La ville morte – épisode 8 / les retours
“Je demeurai longtemps errant en Césarée”
L'errance à l'intérieur de soi a ceci d'étonnant qu'elle est tout à fait invisible. C'est une disparition sans avis de recherche. On glisse à l'intérieur de soi, aspiration sans expiration. Le corps continue sans routine, le visage réagit au son et à la lumière. Les yeux se vident, le sommeil s'échappe.
Loin de l'obsession amoureuse, l'errance à l'intérieur est un éparpillement de soi en mille morceaux sans éclats. La fermeture d'une aile de musée que plus personne ne visitait. Le reste de l'établissement fonctionne, cette partie là n'accueille plus de public.
Les retours à soi passent par l'extérieur. On se récupère un détail à la fois, sans jamais ramasser tous les débris. Toujours des petites choses, parsemées dans la ville morte, jamais de grands spectacles.
- la glace offerte par le café en dessous de l'appartement
- l'animateur radio qui annonce la canicule avec un filtre sépia dans la voix
- la poupée à la fenêtre d'un immeuble, posée sur des boîtes en bois, porcelaine étincelante, cheveux de pailles, sourire terrifiant
- la chanteuse d'opéra sous les arcades, sa mélodie nocturne reprise par les gamins qui jouent devant le café
La ville morte ne pose pas de questions quand on revient. Elle non plus n'avait pas de projets pour cet été. Elle ferme en août.
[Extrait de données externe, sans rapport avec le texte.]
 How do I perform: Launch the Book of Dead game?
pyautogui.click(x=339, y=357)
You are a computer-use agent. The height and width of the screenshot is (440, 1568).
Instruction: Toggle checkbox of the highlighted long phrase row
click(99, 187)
Ses habitantes parties sur la côte ou dans le Jura, elle attend. La chaleur s'infiltre dans le bitume qui, doucement, se liquéfie. Ça fait des grandes plaques de chaleur dans lesquelles on pourrait se plonger. Fondre avec la ville, quel beau projet.
Les absences dans la ville morte ne sont pas documentées. Les gens, les chats et les bâtiments disparaissent et reviennent sous d'autres formes constamment.
Hier le sdf n'était plus sous la fenêtre, il n'a pas disparu, il est ailleurs me dit le boulanger, c'est un ailleurs mieux il se rassure en me donnant la monnaie dont je ne sais pas quoi faire. Le hangar, aspiré par un grand trou, laissera place à une résidence au nom floral, parsemée de balcons secs et sertie de fenêtres en pvc. Un chat au nom de Cajou a sauté d'un rebord de fenêtre à l'autre jusqu'au kebab, se laissant glisser le nom de la portière. A son retour, une main a surgit par la fenêtre, l'a saisi par le col et a refermé l'ouverture. Il s'appelle comme sur l'annonce placardée rue de Marseille “PERDU CAJOU CHAT 9 ANS”.
Rien ne se crée tout se transforme, je voudrais tout documenter. Revenir c'est vouloir collecter. Acheter de nouvelles pellicules, emprunter une caméra, tout capturer.
Comme si cela pouvait prévenir la prochaine disparition.